A porre un freno a questa cattiva prassi, dovrebbe pensarci il registro nazionale degli impianti protesici mammari, in gestazione dal 2012, uscito a metà 2023 dalla fase di sperimentazione, oggi obbligatorio per tutti i medici (ma chi dovesse sorvolare sulla registrazione dell’intervento verrebbe soltanto sanzionato con un’ammenda da 500 a 5mila euro). In base alle attività di sorveglianza effettuate dal ministero della Salute, le pazienti sono circa 41mila l’anno e sono circa 57mila le protesi mammarie impiantate mediamente ogni anno tra il 2011 e il 2022. Secondo i dati di vendita delle protesi, il 63% risulta impiantato per finalità estetiche, il 37% per finalità ricostruttiva. Mentre, in base ai dati, seppur parziali, del monitoraggio sperimentale il 53,4% degli interventi è a fine ricostruttivo. Quindi, o alcuni interventi vengono fatti “passare” come ricostruttivi, ma sono estetici, oppure quelli estetici non vengono registrati. In merito, il ministero della Salute, contattato da L’Espresso, non ha risposto. Mentre il dottor Santanchè, a proposito dell’introduzione dei registri per gli impianti protesici mammari, commenta: «Si tratta di sicuro di un ottimo sistema di controllo e monitoraggio. Ottimo soprattutto qualora si verificassero dei richiami. Vedremo se tutti i medici lo utilizzeranno perché ci potrebbero essere carenze nel sistema di verifica e controllo, sia a livello centrale sia a livello regionale. Inoltre resta irrisolto il problema della professionalità: quello che manca in Italia è la certezza di chi mette queste protesi, perché non c’è l’obbligo della specializzazione.

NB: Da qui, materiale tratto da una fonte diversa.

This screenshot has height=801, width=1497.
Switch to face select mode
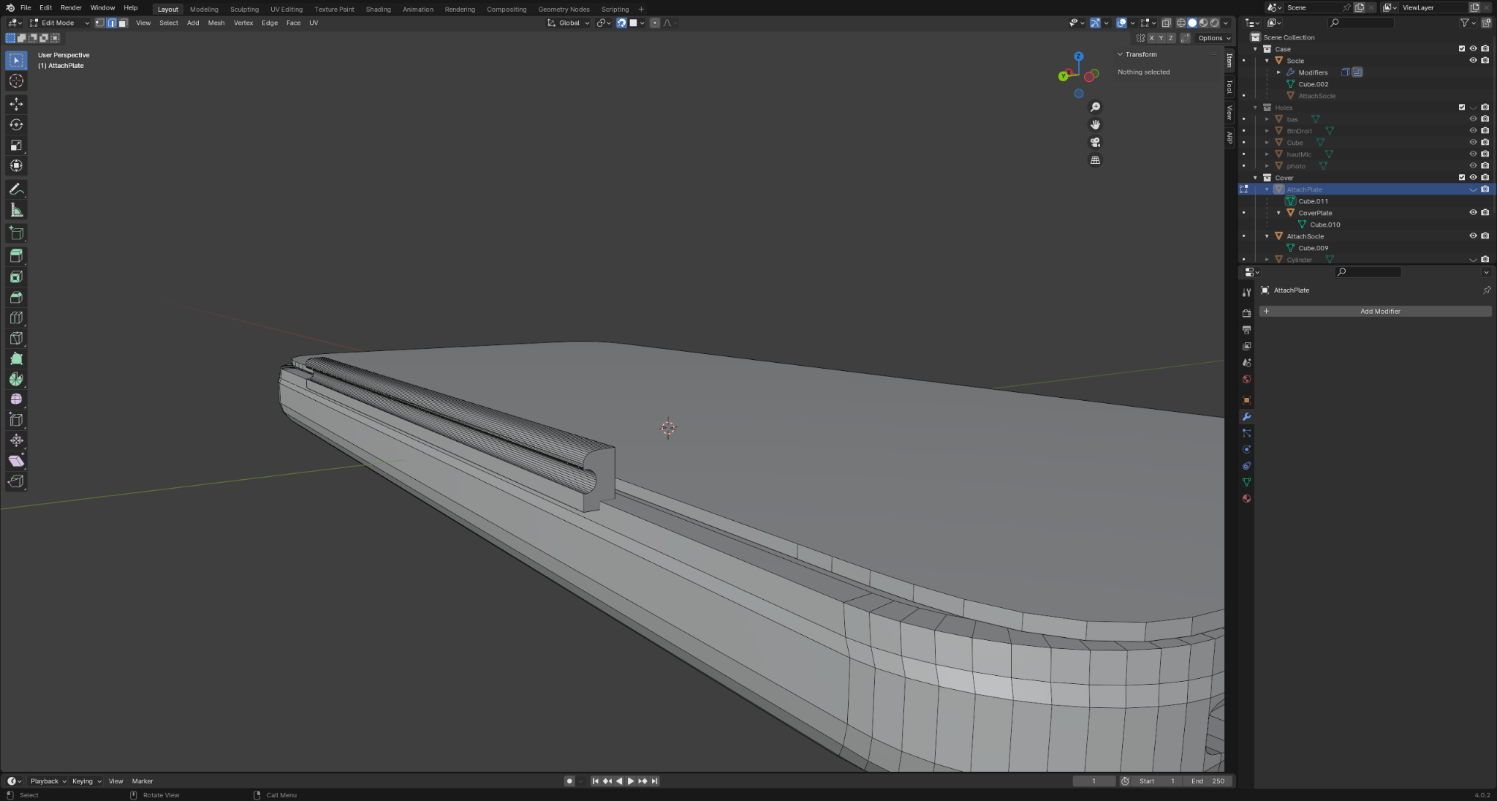(x=123, y=23)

La legge, infatti, dice che – a fini estetici – il medico che può intervenire può essere un chirurgo plastico, un chirurgo toracico, un ginecologo, un chirurgo di chirurgia generale o aver svolto attività chirurgica equipollente a quella svolta in chirurgia plastica nei cinque anni antecedenti all’entrata in vigore della normativa 86 del 2012. Insomma, c’è una vasta pletora di camici bianchi non specialisti in chirurgia plastica che fa questo mestiere. E non si è ancora capito quali sarebbero le attività equipollenti e come certificarle: tanto più che si accontentano di un’autocertificazione. Abbiamo assistito a interventi di mastoplastica additiva eseguiti dall’oculista o dal cardiologo che hanno lasciato danni non indifferenti».